# Galaxy Rasboras



## SplashyBetta (Jul 28, 2014)

Anyone have any experience with galaxy rasboras (aka celestial pearl danios)? I'm working on planting a 7 gallon tank right now and I was thinking of a group of galaxy rasboras for it. Maybe some shrimp too.


----------



## LittleBettaFish (Oct 2, 2010)

I've kept them before. They can be shy. Mine were peaceful towards the other small schooling fish in the tank, not sure how they would be with shrimp. 

They seem to prefer heavily planted tanks, and I do know they like slightly cooler water. SeriouslyFish has them at around 20-26 degrees Celsius. 

Mine ate NLS small fish formula and flakes, as well as grindal worms. I didn't have them too long, so can't really offer up much more of an opinion than that.


----------



## SplashyBetta (Jul 28, 2014)

LittleBettaFish said:


> I've kept them before. They can be shy. Mine were peaceful towards the other small schooling fish in the tank, not sure how they would be with shrimp.
> 
> They seem to prefer heavily planted tanks, and I do know they like slightly cooler water. SeriouslyFish has them at around 20-26 degrees Celsius.
> 
> Mine ate NLS small fish formula and flakes, as well as grindal worms. I didn't have them too long, so can't really offer up much more of an opinion than that.


Thank you! 

I'll probably go with a couple ghost shrimp to see how they react. If all is well, I'll get some fancier ones. Ghosts are only a dime so it's no money wasted if there's trouble! 
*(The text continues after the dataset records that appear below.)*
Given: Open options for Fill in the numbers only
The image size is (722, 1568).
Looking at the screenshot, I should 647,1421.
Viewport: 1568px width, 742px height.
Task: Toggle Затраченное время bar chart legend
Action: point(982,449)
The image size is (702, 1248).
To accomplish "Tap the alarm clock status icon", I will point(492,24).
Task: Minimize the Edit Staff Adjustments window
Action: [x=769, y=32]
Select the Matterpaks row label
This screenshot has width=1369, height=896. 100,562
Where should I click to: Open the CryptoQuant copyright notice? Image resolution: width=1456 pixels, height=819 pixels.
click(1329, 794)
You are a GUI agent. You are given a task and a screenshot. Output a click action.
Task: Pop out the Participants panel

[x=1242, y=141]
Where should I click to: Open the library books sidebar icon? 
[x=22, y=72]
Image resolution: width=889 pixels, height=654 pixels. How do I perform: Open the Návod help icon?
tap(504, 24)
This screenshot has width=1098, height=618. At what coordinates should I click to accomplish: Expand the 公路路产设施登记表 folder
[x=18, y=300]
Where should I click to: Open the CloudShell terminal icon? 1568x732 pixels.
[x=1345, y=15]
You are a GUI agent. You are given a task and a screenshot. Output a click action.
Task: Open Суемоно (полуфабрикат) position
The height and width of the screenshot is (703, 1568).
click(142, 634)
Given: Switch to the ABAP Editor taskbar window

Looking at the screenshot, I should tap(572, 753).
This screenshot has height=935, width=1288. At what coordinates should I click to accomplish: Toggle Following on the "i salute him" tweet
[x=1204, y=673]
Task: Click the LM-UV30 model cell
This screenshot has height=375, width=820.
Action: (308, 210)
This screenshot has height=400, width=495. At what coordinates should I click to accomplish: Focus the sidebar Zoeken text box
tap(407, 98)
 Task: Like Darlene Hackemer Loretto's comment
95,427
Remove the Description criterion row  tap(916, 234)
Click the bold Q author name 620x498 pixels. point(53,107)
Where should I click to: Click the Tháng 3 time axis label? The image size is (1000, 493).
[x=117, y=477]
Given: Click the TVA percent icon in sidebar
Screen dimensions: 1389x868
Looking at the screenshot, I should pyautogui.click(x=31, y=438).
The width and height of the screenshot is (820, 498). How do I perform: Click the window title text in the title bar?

I'd like this tank to be heavily planted, so that's perfect! Right now I only have a few aponogetons (which are outgrowing this tank very fast!), java fern, and ludwigia, but I have some guppy grass on the way in the mail and I'll take some java moss from one of my other tanks.

That works  Same as what I feed my other fish. I wonder if they like frozen brine shrimp? :hmm:


----------



## LittleBettaFish (Oct 2, 2010)

I imagine they would. I couldn't remember if I fed mine live BBS or not. I probably did as they were with all my small Australian natives.


----------